From the line that holds "You are a computer-use" down to the last line of the listing below, transcribe exactly and only those lines. Leave pictures out.

'''

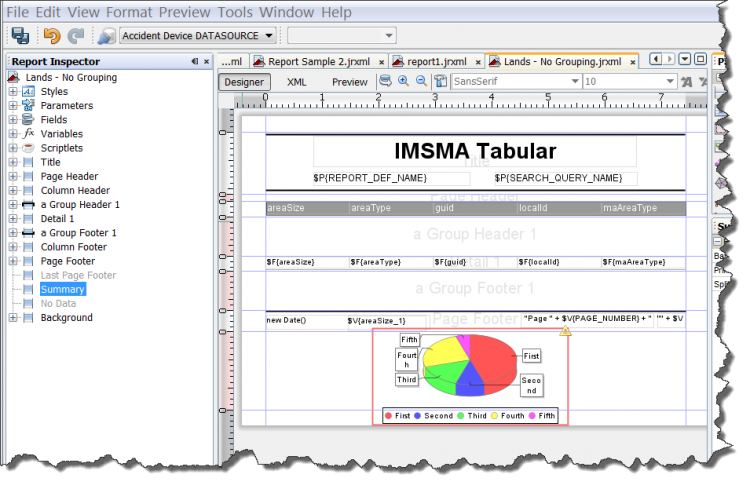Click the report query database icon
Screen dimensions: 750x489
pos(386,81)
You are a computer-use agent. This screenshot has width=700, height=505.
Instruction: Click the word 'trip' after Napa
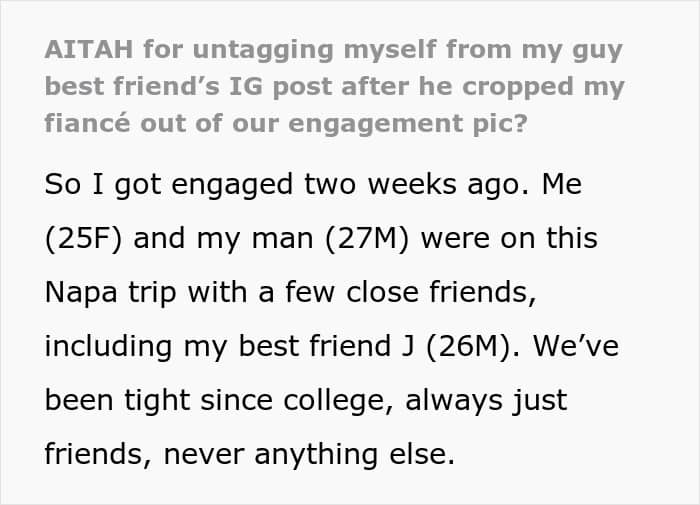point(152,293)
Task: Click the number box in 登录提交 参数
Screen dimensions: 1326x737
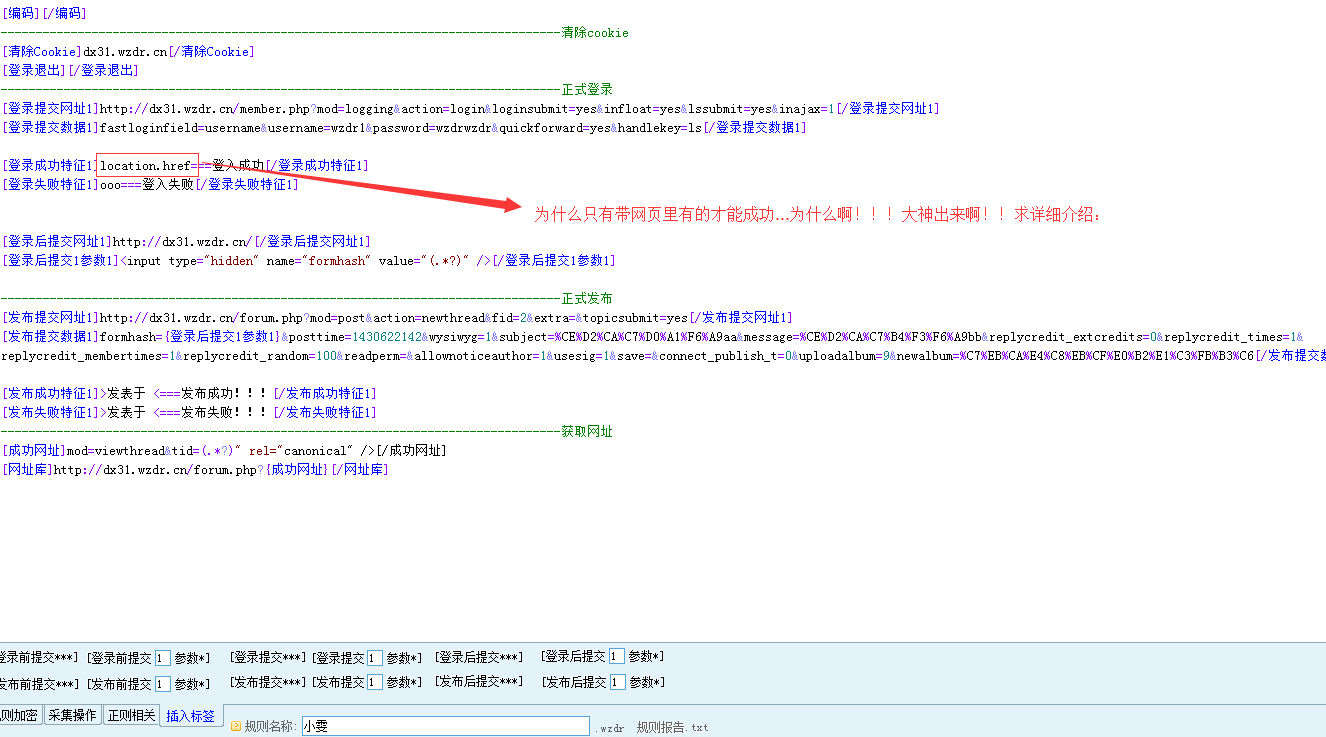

'''

> _Exercise result_
You are a computer-use agent. This screenshot has width=700, height=505.
Instruction: Click the word 'trip' after Napa
point(152,293)
Task: Click the number box in 登录提交 参数
Screen dimensions: 1326x737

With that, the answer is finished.